The USS Chesapeake and HMS Leopard met off the coast of Norfolk, Virginia in 1807. Setting out for the Mediterranean, Chesapeake was still sorting through boxes and barrels and organizing armaments when the Leopard, looking for British deserters, hailed her and requested permission to come aboad and search. This situation -- boarding and searching by the English -- was not new. The United States, however, was getting increasingly exasperated by it, and the commander of the Chesapeake was under orders not to submit to such a request. He refused. BANG! The Leopard fired; the Chesapeake, caught with its pants down, couldn't defend herself and the captain surrendered the ship. Leopard, interested in deserters, didn't accept the surrender but only searched for and took four sailors -- only one of whom was British born.

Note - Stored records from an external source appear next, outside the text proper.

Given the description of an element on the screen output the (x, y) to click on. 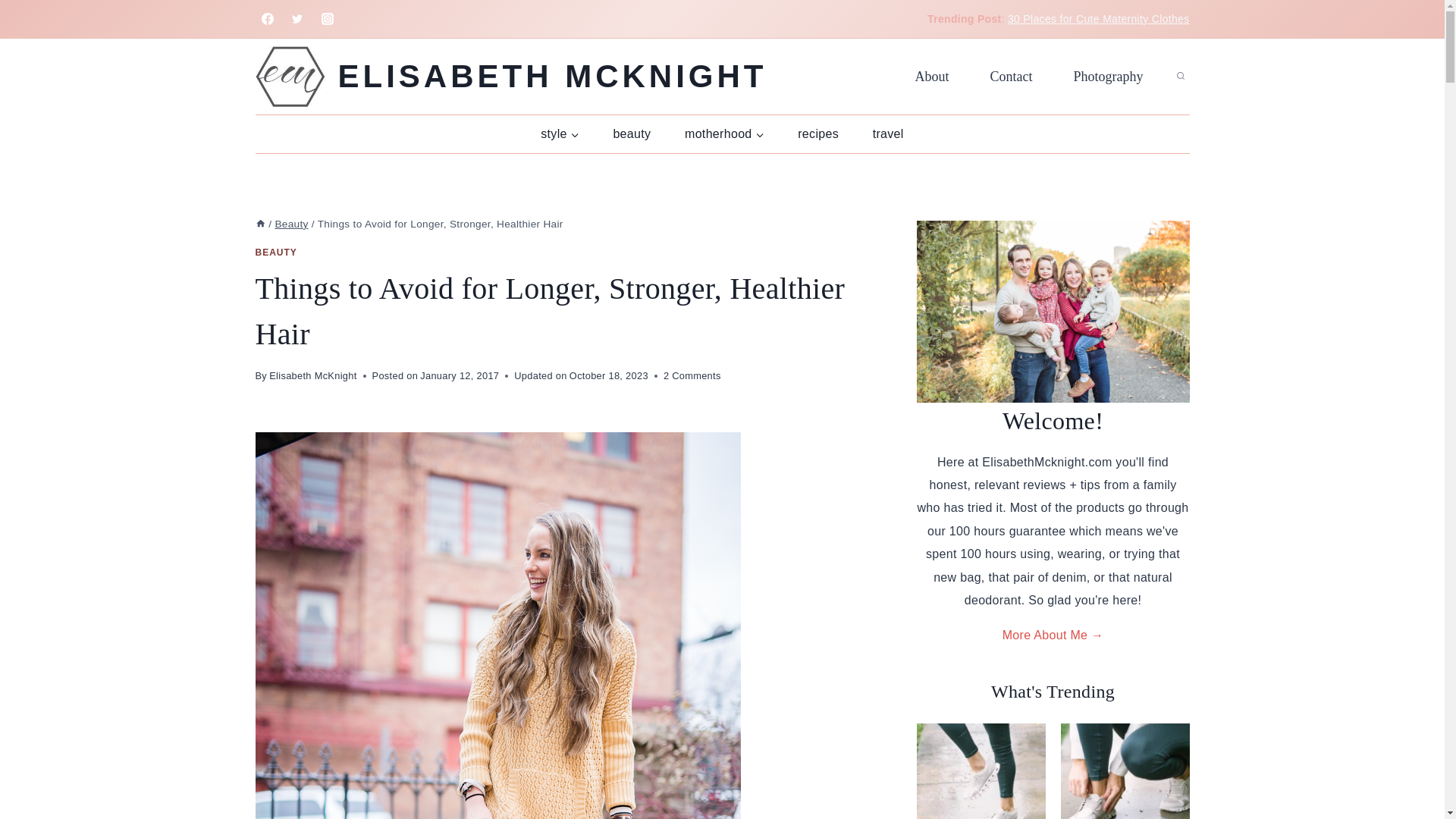
Contact (1010, 76)
BEAUTY (275, 252)
Photography (1107, 76)
2 Comments (691, 375)
beauty (631, 134)
travel (888, 134)
style (559, 134)
Elisabeth McKnight (312, 375)
2 Comments (691, 375)
recipes (818, 134)
About (932, 76)
motherhood (724, 134)
Beauty (291, 224)
ELISABETH MCKNIGHT (510, 75)
Home (259, 224)
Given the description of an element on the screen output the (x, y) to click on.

Great public outcry followed, and was compared in intensity to the agitation at the time the British and the American militia met at Lexington. It's this comparison that interests The Historical Muse, for clearly the populace was comparing these boardings, searchings and seizures to acts of war. And now that the United States had a navy which had recently demonstrated its power by bringing the Barbary pirates under control, perhaps there was something the new nation could do about these acts.

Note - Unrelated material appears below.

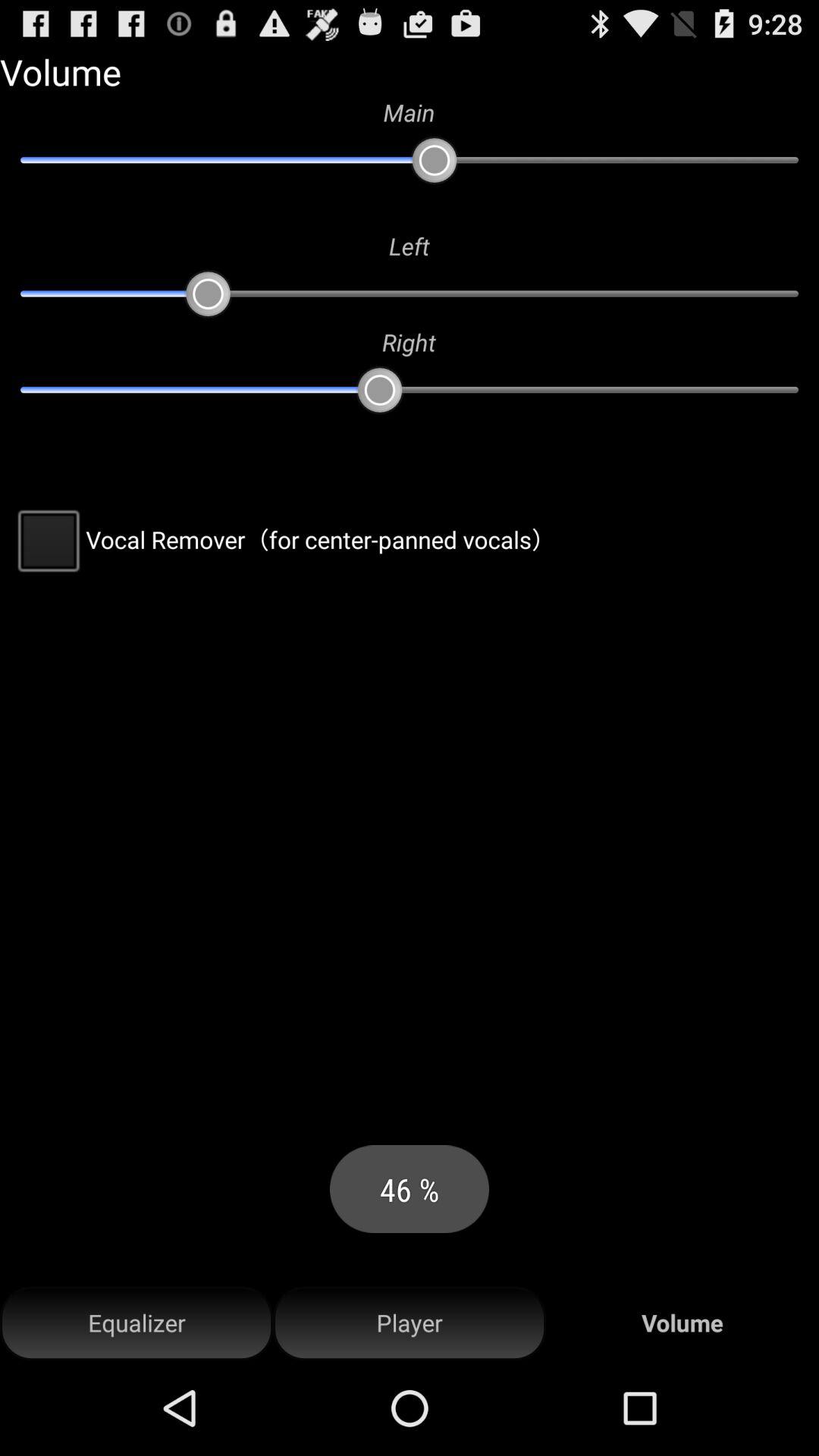
tap button at the bottom (409, 1323)
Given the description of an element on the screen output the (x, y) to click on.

As far as I can tell, the US Navy consisted of a dozen armed frigates. No one wanted to spend a lot of money on them, but the merchant marine needed to be protected from the pirates and, of course, Britain had relinquished that job in 1783. By 1800 the government had built six ships (not without a lot of opposition) and several more were built "by public subscription" (in Salem, Boston, New York, Philadelphia, and Charleston (USS John Adams, not to be confused with the USS Adams, one of the original built by congress.) One other was a converted prize taken from the French.

Clearly the American public thought this was a sufficient force to take on the British Navy, and many people called for war then and there. Had the president, Thomas Jefferson, agreed, then it's likely the most notable aspect of the War of 1812 in New England, secession, would have been avoided. The nation, still a collection of individual states without a real sense of identity as a Union, seems to have coalesced at this juncture. Jefferson preferred economic war, probably thinking we weren't in a really good position to take on the most powerful navy in the world. He was probably right, but most definitely he was wrong in his declaration of economic war the following year, which is the next subject we will Muse about.